Lo extraordinario es que en un momento tan volátil, la administración del Presidente Donald Trump haya optado no sólo por minimizar el peligro climático —y por ende el sufrimiento de las personas afectadas por él— sino por revocar la financiación para la recopilación de datos y la investigación que ayudarían al país a comprender mejor este momento y prepararse para él.
En los últimos meses, la administración ha desfinanciado gran parte de las operaciones de la Administración Nacional Oceánica y Atmosférica (NOAA), la principal agencia climática y científica del país responsable del pronóstico meteorológico, así como de la investigación de vanguardia sobre los sistemas terrestres en lugares como la Universidad de Princeton, que es esencial para modelar un futuro aberrante. Ha cancelado la evaluación científica seminal del país sobre el cambio climático y el riesgo. La administración ha desfinanciado el programa principal de la Agencia Federal para el Manejo de Emergencias (FEMA, por sus siglas en inglés) que financia proyectos de infraestructura destinados a prevenir que los grandes desastres causen daños, y ha amenazado con eliminar la propia FEMA, la principal agencia federal encargada de ayudar a los estadounidenses después de una emergencia climática como las inundaciones de Texas. A partir de la semana pasada, firmó una legislación que deshace los programas federales destinados a frenar el calentamiento ayudando a las industrias del país a realizar la transición a una energía más limpia. E incluso ha detenido la presentación de informes sobre el costo de los desastres, afirmando que hacerlo está “en consonancia con las prioridades cambiantes” de la administración. Es como si la administración esperara que invisibilizar el costo de las inundaciones en el condado de Kerr hiciera que los eventos que allí se desarrollan parezcan menos devastadores.

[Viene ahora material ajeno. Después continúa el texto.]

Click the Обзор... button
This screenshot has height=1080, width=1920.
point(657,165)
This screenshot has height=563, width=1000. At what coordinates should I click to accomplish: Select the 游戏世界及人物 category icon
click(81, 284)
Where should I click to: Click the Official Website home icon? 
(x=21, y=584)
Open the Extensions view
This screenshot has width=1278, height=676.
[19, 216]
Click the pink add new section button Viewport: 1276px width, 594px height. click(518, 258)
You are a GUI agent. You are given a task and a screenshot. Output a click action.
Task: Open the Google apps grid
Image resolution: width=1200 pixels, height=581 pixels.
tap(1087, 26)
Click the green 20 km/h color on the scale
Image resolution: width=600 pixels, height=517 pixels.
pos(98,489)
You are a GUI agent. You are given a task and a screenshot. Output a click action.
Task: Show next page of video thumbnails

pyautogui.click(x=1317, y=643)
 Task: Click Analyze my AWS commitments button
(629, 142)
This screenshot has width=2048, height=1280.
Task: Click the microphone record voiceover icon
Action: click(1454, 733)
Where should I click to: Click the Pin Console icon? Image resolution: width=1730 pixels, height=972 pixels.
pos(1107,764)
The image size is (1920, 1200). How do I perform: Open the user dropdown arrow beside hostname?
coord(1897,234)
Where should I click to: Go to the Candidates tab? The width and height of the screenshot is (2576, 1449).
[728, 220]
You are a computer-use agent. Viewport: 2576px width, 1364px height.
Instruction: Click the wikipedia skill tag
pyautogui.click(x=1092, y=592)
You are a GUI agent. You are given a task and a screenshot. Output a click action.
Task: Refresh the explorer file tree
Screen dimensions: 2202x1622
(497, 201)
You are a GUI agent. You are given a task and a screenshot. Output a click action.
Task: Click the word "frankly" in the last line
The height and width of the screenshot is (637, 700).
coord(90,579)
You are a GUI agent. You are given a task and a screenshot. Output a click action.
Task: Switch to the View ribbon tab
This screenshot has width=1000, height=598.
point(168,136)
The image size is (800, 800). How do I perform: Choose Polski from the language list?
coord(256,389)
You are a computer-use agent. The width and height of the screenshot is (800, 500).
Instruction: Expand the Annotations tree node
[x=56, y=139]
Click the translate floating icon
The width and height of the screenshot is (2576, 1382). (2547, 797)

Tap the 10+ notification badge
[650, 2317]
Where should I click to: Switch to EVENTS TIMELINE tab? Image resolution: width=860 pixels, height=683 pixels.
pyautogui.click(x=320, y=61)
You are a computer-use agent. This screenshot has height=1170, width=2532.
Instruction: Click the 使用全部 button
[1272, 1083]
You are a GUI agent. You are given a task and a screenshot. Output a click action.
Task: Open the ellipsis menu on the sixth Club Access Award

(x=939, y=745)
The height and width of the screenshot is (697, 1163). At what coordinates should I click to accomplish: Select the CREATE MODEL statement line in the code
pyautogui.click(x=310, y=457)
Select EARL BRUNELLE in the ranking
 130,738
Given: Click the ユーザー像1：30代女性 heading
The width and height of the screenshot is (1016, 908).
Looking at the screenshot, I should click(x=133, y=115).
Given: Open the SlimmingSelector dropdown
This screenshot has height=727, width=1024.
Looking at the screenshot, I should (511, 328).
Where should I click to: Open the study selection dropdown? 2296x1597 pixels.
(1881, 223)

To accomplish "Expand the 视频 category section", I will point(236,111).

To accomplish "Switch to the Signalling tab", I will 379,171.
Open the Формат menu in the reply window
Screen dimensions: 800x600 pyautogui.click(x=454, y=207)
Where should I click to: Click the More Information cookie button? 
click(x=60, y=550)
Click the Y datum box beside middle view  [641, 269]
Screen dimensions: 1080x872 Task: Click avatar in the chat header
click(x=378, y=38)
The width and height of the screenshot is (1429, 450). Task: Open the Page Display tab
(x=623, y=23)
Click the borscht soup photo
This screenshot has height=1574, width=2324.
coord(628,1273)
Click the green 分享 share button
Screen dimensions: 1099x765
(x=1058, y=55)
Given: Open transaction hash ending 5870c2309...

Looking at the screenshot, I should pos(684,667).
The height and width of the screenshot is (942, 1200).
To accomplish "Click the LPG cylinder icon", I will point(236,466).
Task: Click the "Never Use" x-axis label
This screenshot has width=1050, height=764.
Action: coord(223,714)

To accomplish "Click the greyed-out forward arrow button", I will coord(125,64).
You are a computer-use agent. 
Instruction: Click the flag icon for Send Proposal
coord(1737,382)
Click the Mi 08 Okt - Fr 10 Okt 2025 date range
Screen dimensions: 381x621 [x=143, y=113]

Dado el abandono de políticas que podrían prevenir eventos más severos como las inundaciones de Texas al reducir las emisiones que las causan, los estadounidenses se enfrentan a la abrumadora tarea de adaptarse. En Texas, es crucial preguntarse si los protocolos vigentes en el momento de la tormenta fueron suficientes. Esta semana no es la primera vez que niños mueren en una inundación repentina a lo largo del río Guadalupe, y los informes sugieren que los funcionarios del condado tuvieron dificultades para recaudar fondos y luego se negaron a instalar un sistema de alerta en 2018 para ahorrar aproximadamente un millón de dólares. Pero el país enfrenta un desafío mayor y más abrumador, porque este desastre, al igual que las tormentas de fuego en Los Ángeles y los huracanes que azotan repetidamente Florida y el sureste, vuelve a plantear la pregunta de dónde puede la gente seguir viviendo de forma segura. Podría ser que, en una época de lo que los investigadores llaman eventos de “megalluvia”, una llanura aluvial debería estar ahora fuera de los límites.
* Artículo publicado en el portal ProPublica.